C-manship: The Mystery of Compile and Link

C-MANSHIP

THE MYSTERY OF COMPILE AND LINK

BY CLAYTON WALNUM

A couple off months ago, someone came up to me at a users' group meeting and suggested a topic for C-manship. He told me that, though he had no problem getting the example programs presented in C-manship up and running, he was still confused about what actually goes on during a compilation and link. He also was confused about the different types of files we must manipulate when programming in C—specifically .O and .H files.

As I thought about what this person had told me, I realized that, though we discussed compilation and linking briefly when C-manship first started, we never did actually explore the process in detail. This month we're going to make up for that lack. We're going to find out exactly what happens during a compilation and link, and discuss the differences between the various files that we use during this process.

Stating the obvious

There is one thing that we all have to know before we can go any further with this topic. To some, what I'm about to say may be an obvious fact; to others it may come as a revelation. But whatever group you may fall into, this fact is essential in understanding how your C compiler actually works.

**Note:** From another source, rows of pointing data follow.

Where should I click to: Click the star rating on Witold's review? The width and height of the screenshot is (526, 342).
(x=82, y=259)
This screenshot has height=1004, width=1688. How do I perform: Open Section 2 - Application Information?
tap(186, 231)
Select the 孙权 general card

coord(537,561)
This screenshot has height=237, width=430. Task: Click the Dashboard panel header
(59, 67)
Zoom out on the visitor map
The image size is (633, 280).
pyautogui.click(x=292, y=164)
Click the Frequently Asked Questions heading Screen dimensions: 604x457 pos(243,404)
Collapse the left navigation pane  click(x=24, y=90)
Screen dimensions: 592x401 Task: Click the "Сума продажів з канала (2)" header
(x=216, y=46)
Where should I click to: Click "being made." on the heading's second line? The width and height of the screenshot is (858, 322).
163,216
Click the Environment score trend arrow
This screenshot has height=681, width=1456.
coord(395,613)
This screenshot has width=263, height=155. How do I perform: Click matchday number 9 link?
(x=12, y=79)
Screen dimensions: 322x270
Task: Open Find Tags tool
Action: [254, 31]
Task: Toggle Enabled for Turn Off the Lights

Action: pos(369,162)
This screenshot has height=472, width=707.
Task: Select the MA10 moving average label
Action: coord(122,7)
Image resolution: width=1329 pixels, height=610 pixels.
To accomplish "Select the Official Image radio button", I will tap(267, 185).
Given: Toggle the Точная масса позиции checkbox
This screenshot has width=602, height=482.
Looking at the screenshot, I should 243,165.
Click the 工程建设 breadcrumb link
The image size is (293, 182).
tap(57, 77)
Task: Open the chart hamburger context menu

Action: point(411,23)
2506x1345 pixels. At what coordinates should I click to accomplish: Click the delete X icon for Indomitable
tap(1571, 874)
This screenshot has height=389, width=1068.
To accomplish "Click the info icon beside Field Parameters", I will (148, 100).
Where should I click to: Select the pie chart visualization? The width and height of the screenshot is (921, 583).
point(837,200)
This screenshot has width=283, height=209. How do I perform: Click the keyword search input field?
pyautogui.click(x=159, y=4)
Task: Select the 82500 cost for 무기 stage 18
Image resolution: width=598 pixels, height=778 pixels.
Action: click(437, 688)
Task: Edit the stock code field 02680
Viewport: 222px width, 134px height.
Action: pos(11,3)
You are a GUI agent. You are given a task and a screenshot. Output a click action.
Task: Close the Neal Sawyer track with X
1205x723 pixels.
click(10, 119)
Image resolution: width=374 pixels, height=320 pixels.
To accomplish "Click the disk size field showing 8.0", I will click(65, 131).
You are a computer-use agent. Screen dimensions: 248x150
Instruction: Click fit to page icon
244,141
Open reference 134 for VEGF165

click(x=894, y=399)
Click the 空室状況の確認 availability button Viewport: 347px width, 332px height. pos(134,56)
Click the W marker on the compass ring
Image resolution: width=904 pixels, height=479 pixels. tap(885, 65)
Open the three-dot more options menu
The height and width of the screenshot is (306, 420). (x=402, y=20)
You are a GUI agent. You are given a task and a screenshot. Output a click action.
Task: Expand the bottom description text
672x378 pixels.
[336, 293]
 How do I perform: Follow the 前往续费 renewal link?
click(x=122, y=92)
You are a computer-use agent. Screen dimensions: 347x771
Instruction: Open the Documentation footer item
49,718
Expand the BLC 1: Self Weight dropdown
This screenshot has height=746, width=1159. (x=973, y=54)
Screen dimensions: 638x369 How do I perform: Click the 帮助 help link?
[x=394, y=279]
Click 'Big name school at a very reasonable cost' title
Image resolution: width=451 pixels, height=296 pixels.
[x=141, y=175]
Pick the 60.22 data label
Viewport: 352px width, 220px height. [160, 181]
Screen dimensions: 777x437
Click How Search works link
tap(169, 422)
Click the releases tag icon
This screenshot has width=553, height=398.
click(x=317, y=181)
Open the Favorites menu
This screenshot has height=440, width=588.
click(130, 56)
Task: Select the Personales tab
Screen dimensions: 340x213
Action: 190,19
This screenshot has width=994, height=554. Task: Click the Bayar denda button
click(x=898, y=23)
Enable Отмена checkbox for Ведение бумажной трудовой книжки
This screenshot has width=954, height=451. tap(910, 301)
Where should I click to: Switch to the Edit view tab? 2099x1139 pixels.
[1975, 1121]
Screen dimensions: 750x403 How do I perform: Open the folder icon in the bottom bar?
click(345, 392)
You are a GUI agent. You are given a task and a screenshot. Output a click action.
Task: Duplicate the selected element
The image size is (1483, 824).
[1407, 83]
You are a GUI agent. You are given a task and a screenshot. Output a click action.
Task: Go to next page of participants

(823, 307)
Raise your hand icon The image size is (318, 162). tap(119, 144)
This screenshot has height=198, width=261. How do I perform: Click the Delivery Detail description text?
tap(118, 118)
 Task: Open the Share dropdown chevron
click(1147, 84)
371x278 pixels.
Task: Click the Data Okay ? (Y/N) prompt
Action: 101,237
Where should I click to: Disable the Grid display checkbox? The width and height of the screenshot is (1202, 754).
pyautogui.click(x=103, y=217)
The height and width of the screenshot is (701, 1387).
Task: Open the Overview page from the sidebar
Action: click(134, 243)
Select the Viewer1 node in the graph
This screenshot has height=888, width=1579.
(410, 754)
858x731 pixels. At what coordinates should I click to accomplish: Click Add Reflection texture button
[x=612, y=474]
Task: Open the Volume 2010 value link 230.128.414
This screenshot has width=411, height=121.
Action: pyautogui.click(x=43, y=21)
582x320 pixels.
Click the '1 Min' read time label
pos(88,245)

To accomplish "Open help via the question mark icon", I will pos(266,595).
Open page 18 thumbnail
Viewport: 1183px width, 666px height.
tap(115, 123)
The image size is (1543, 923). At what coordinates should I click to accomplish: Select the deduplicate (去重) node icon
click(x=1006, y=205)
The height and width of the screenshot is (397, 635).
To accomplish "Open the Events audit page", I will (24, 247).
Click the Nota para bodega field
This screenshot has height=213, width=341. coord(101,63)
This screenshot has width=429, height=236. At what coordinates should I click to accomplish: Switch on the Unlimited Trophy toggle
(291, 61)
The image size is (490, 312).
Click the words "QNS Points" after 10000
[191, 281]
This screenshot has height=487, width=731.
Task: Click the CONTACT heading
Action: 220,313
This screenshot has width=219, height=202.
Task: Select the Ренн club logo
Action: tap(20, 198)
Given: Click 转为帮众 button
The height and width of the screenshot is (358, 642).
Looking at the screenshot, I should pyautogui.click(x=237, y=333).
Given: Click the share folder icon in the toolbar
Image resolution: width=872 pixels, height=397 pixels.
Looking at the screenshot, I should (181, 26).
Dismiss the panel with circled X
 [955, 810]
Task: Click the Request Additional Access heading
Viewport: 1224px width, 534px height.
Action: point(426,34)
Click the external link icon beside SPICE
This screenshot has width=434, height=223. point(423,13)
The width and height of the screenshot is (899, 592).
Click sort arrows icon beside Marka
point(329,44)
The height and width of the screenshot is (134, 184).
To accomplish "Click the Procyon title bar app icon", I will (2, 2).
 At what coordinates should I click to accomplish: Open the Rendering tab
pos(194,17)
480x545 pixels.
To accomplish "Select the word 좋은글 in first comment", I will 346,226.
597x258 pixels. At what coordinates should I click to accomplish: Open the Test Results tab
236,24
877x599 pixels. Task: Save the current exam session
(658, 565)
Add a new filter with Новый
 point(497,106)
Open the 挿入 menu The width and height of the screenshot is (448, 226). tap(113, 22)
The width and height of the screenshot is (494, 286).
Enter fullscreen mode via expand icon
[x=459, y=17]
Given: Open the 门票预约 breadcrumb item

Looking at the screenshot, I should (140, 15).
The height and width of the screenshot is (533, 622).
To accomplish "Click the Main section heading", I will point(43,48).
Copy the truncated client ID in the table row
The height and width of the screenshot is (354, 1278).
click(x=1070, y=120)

Fact: Every computer understands only one language: machine language. And every program, no matter what language it's written in, must sooner or later be reduced to machine language.

Of course, to completely understand the above fact, we must know exactly what machine language is. If you were to get a listing of a machine-language program, what you would have would be a long list of numbers. There would be no variable names, no labels of any kind, no strings of characters: nothing but numbers. Those numbers represent the instructions the machine understands and the data it needs to perform those instructions. And if we wanted to get very literal about all this, the numbers in our list would all be binary numbers—that is, consisting of nothing but zeros and ones. Usually, to make things easier for the programmer, "memory dumps" produce listings in hexadecimal format.

How a program is converted to machine code varies with the language you may be using. For example, when you run an uncompiled BASIC program, each statement in the program is converted into machine language as it's encountered, rather than the whole program being converted at once. This is why BASIC programs are so slow. BASIC is an example of an "interpreted" language.

Assembly-language programs are as close to machine language as you can get. Each assembly-language statement represents a single machine-language instruction. For this reason, many people confuse the terms "assembly language" and "machine language," but they are really not the same. Assembly language uses mnemonics (easy-to-remember names) for each of the machine-language instructions to make it easier for programmers to remember them. An assembly-language program is not interpreted; it is "assembled." During the assembly process, each of the mnemonics is converted to its machine-language equivalent.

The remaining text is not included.